Rendere reale e cogente la carriera professionale
Infine a parere degli scriventi le Regioni dovrebbero fissare tra gli obiettivi da raggiungere da parte dei Direttori Generali delle Aziende Sanitarie:
- garantire al personale docente del SSN e ai tutor la valorizzazione economica e normativa, con particolare riferimento agli incarichi di alta professionalità di professionisti i specialisti e di professionisti esperti, riconoscendo altresì, ai Direttori della Didattica professionalizzante dei Corsi di Laurea, lo stesso inquadramento in relazione art.6 della legge 251/00 .
- la revisione dell’organizzazione del lavoro sanitario e sociosanitario anche attraverso la digitalizzazione liberando i professionisti sanitarie da competenze che possano svolgere altri professionisti e operatori affinché la risorsa professionale sia valorizzata per le proprie specifiche potenzialità di tutela e promozione della salute.
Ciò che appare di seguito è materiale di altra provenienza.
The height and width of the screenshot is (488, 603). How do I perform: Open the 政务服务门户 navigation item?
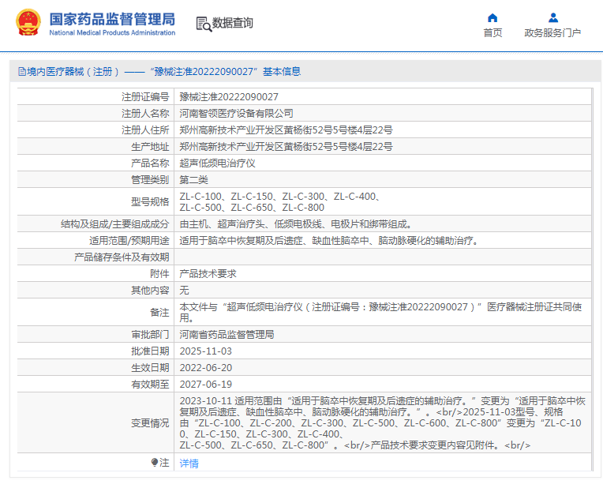point(552,32)
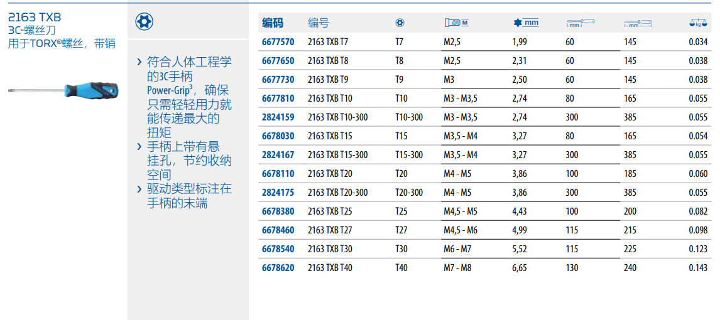Click the 编码 column header
Image resolution: width=720 pixels, height=320 pixels.
click(273, 23)
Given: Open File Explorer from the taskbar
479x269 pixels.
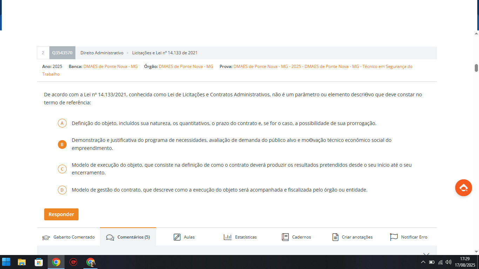Looking at the screenshot, I should [x=22, y=262].
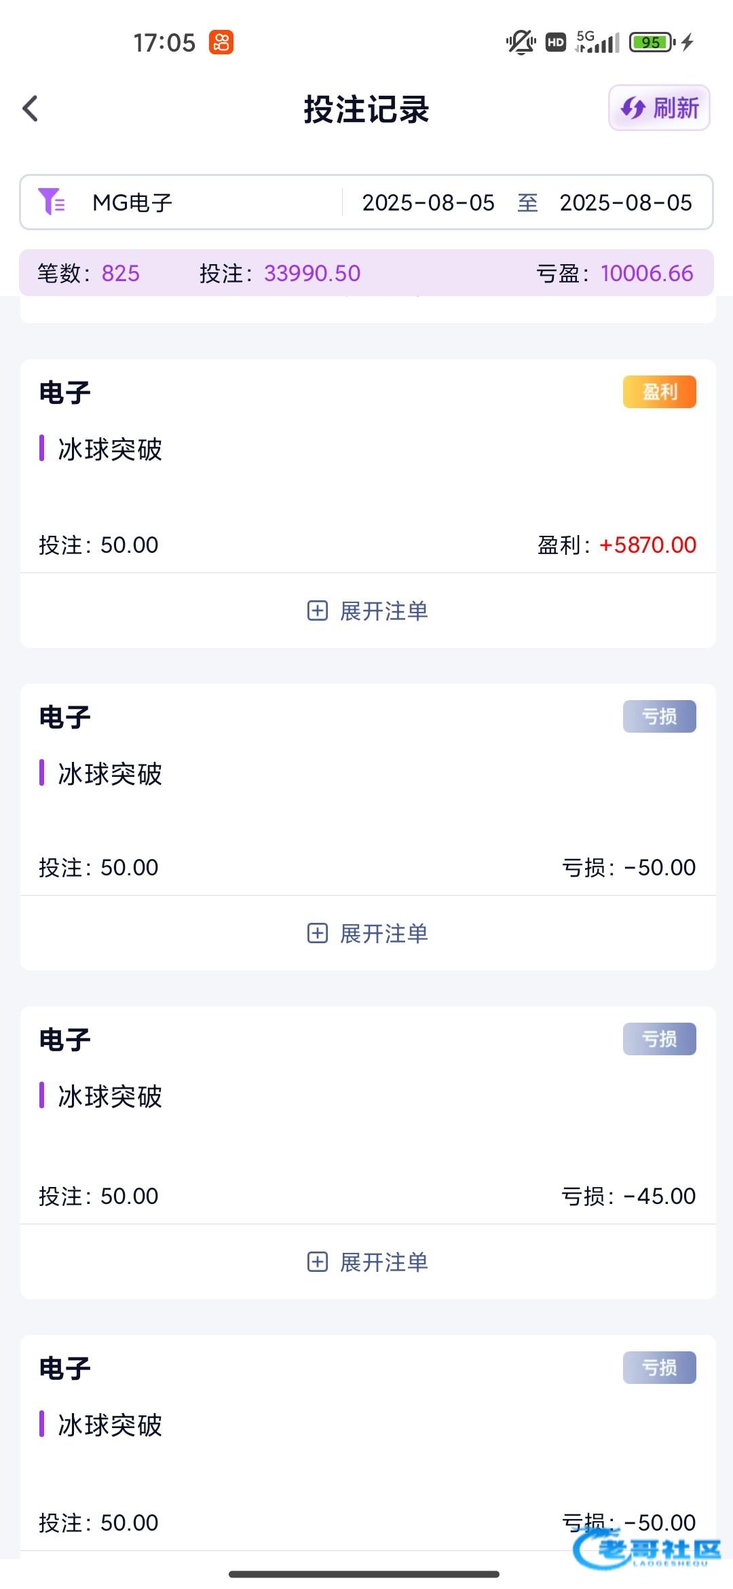Tap 亏损 badge on the -45.00 record

coord(659,1039)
I rinnovi contrattuali dei comparti in cui siano presenti dipendenti esercenti le professioni sanitarie ex lege 251/00 è opportuno che riformulino l’istituzione di una specifica indennità professionale da erogare in forma progressiva in relazione al maturarsi di un’anzianità per scaglioni quinquennali finanziati in sede di approvazione della legge di bilancio statale e distinta dal finanziamento del rinnovo contrattuale, non solo per valorizzare ma per scoraggiare l’uscita anticipata dal rapporto di lavoro con il SSN .
Conclusione: un investimento nel futuro
Rendere di nuovo attrattive le professioni sanitarie non è un lusso, ma una necessità.
Significa investire in chi ogni giorno sostiene la salute della collettività.
Significa garantire un sistema sanitario capace di rispondere alle sfide del presente e del futuro.
Se il decisore saprà ridare valore, riconoscimento e dignità a queste figure, non solo eviteremo la fuga dei professionisti, ma costruiremo un sistema più forte, equo e umano.
Perché la cura, prima di tutto, passa dalle persone che la rendono possibile.